== Exercise aim ==
No pictures go in the copy; retype exactly the lines from the one with "Task: Open the page-level more options button" through the last line of the records.

(Collected data entries)
◆ ◆ ◆ ◆
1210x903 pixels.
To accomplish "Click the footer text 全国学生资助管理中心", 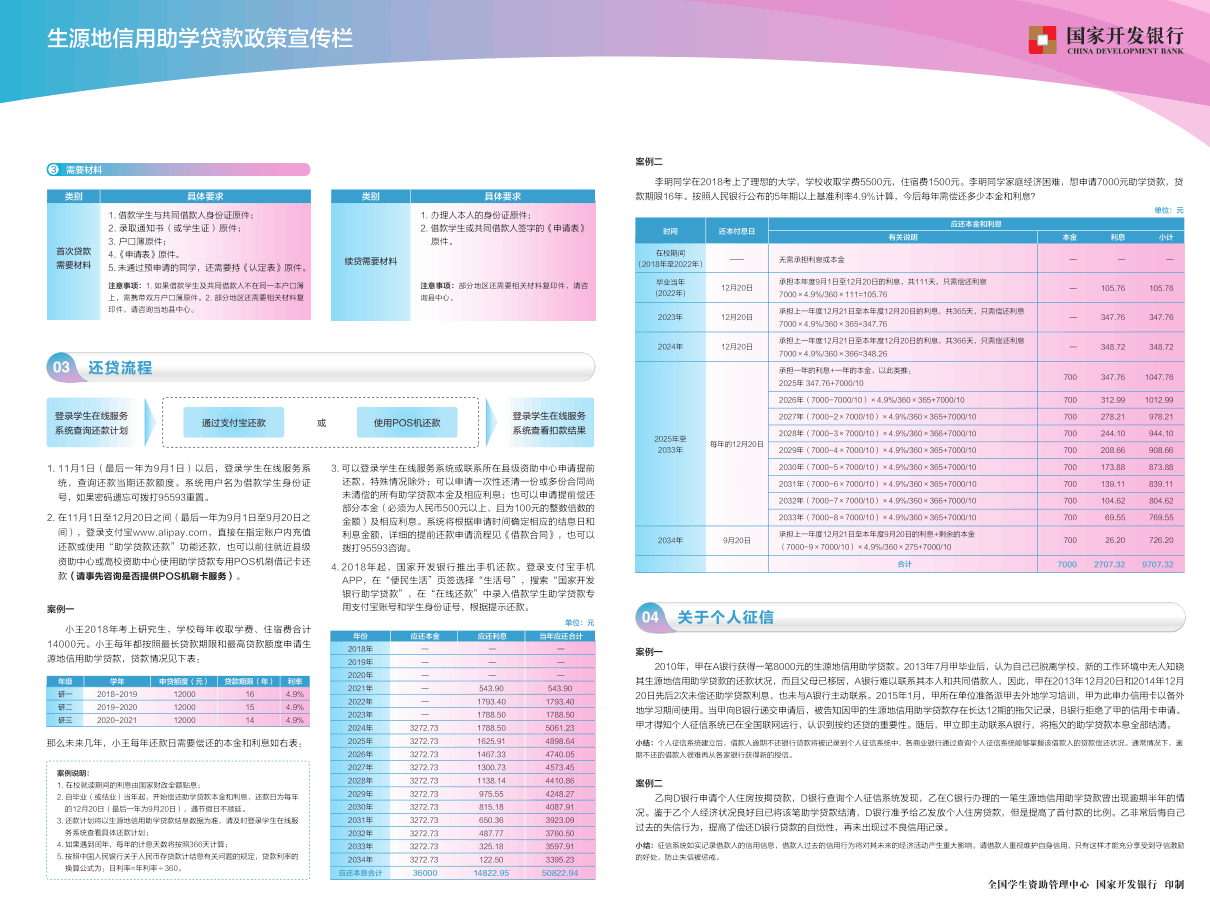I will 1037,884.
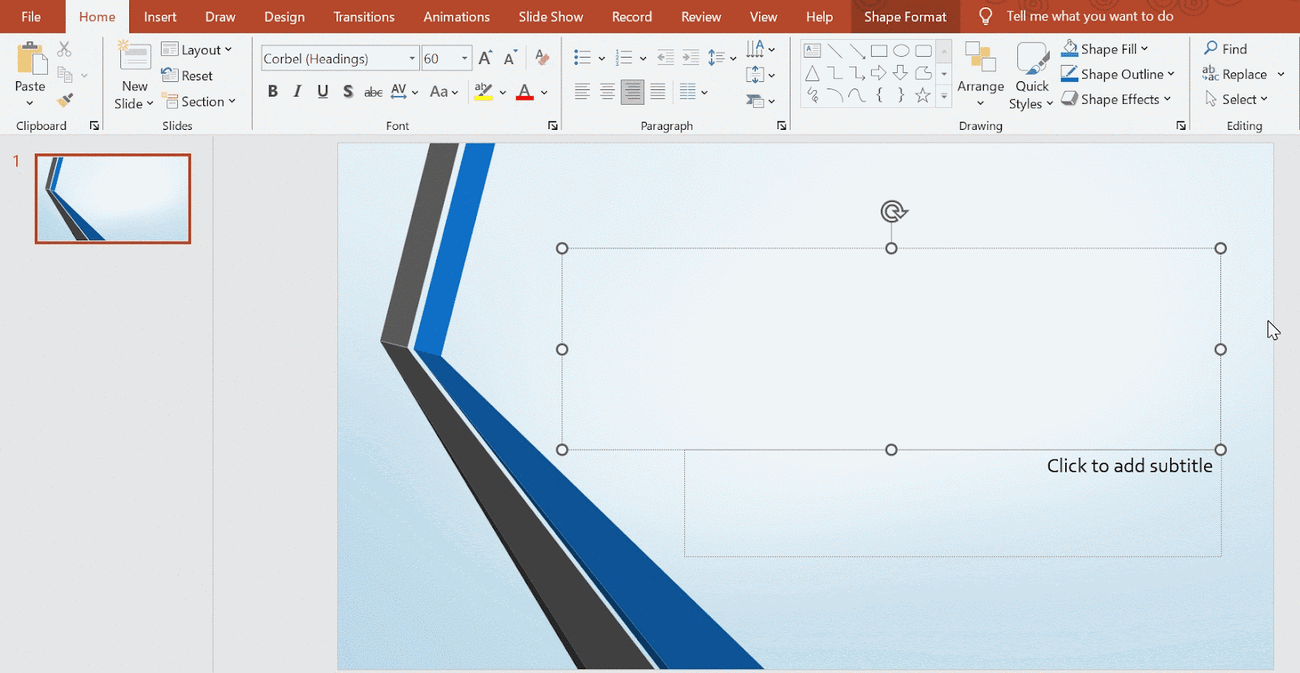Switch to the Insert tab
Viewport: 1300px width, 673px height.
click(x=160, y=16)
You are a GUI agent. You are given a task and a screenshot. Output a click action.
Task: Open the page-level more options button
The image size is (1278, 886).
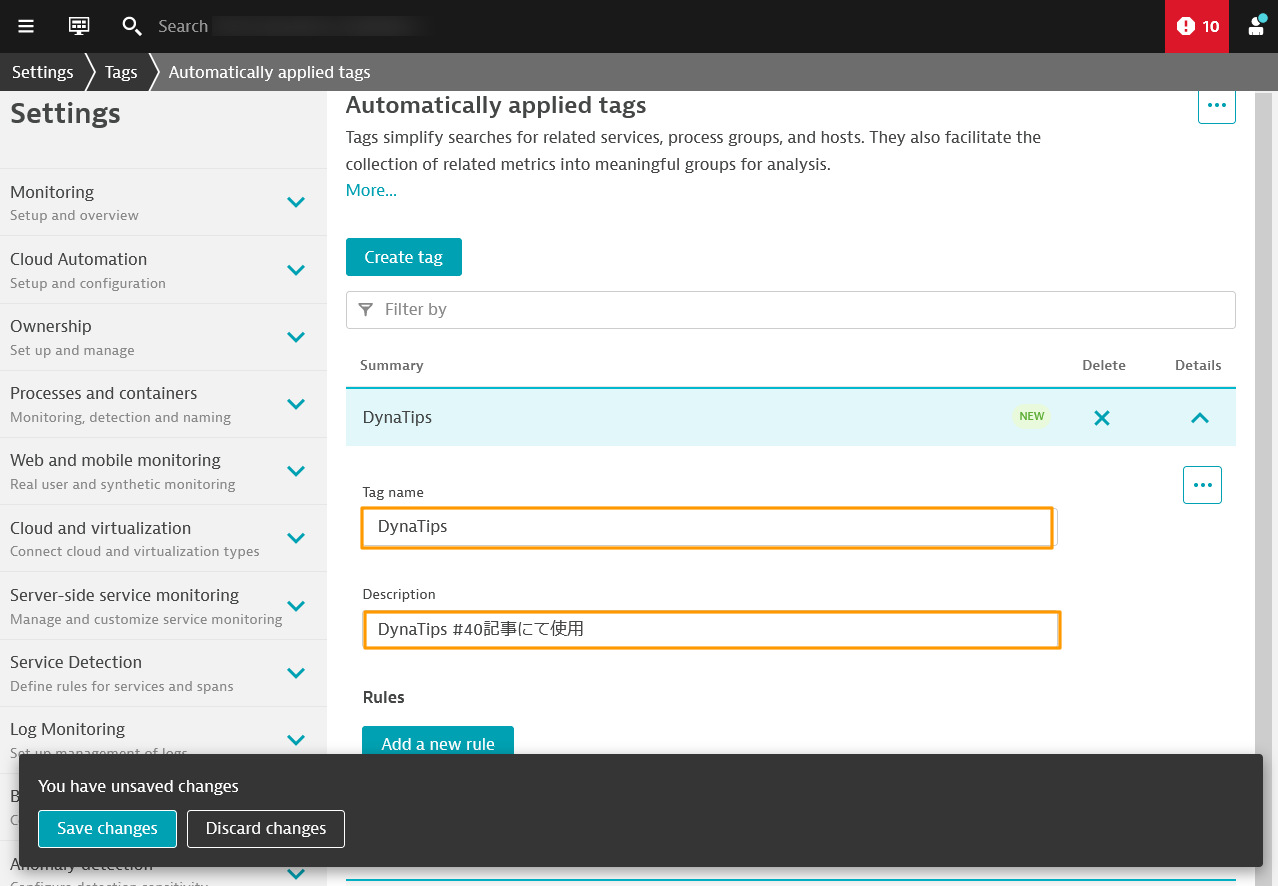tap(1216, 106)
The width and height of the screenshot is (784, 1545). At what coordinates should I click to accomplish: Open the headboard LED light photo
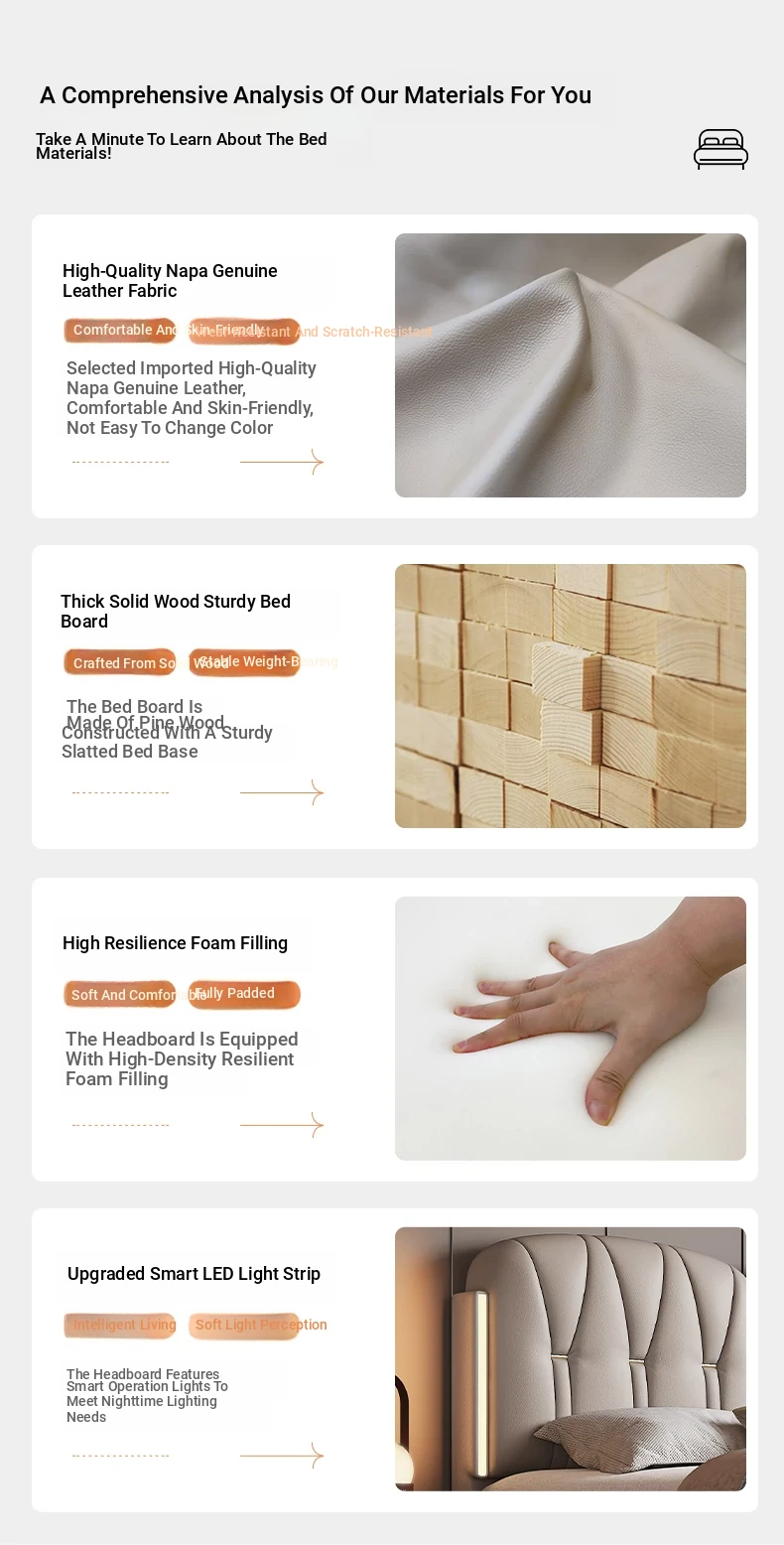571,1359
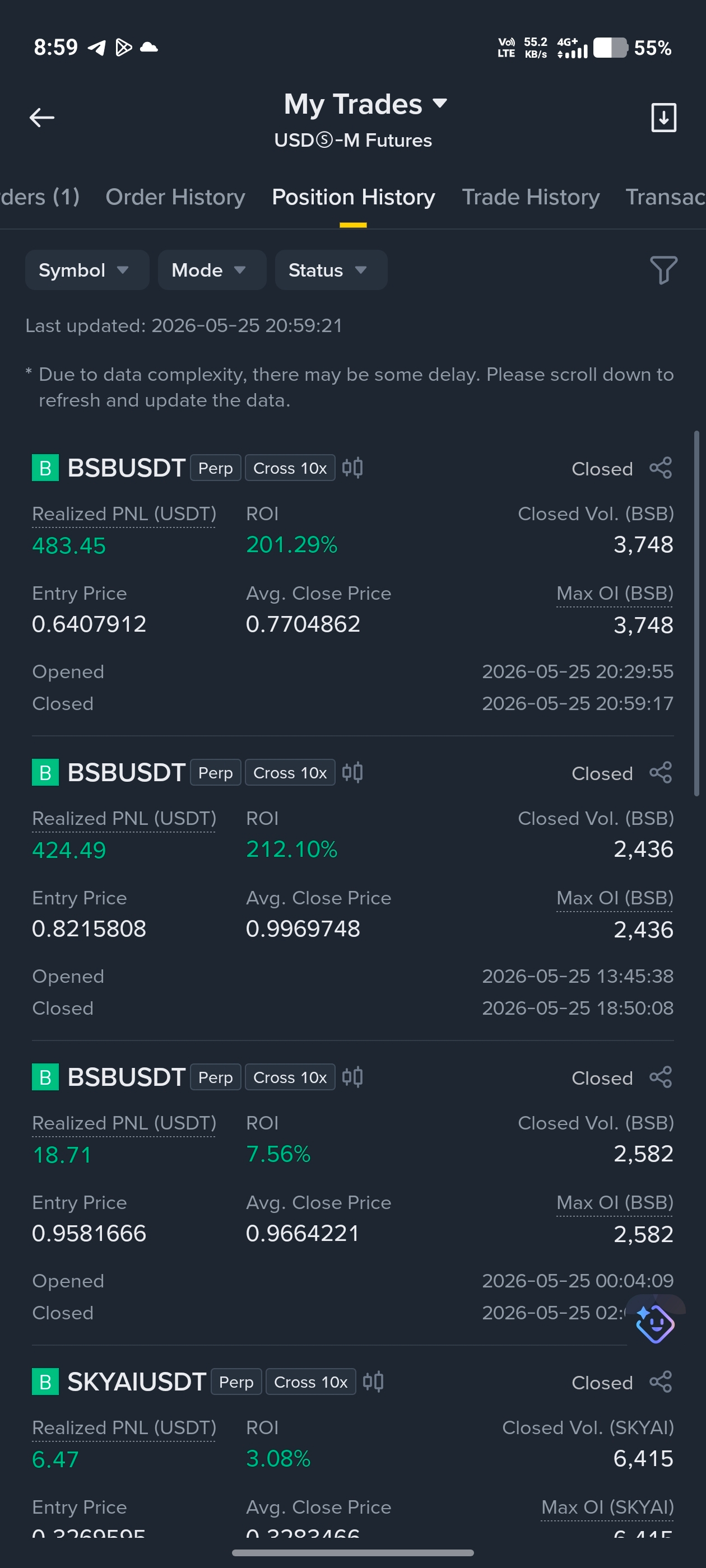Switch to the Order History tab

click(x=175, y=197)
◆ ◆ ◆ ◆
== Response to this task ==
Task: Open the page-level more options button
The image size is (1278, 886).
tap(1216, 106)
The width and height of the screenshot is (784, 1545). At what coordinates should I click to accomplish: Open the headboard LED light photo
571,1359
Switch to the Order History tab

click(x=175, y=197)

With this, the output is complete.